Verbatim output of the full listing is required.
************
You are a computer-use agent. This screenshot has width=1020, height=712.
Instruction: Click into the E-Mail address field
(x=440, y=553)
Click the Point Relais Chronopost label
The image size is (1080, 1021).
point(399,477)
************
• **Exercise output**
You are a computer-use agent. This screenshot has width=1020, height=712.
Instruction: Click into the E-Mail address field
(x=440, y=553)
Click the Point Relais Chronopost label
The image size is (1080, 1021).
point(399,477)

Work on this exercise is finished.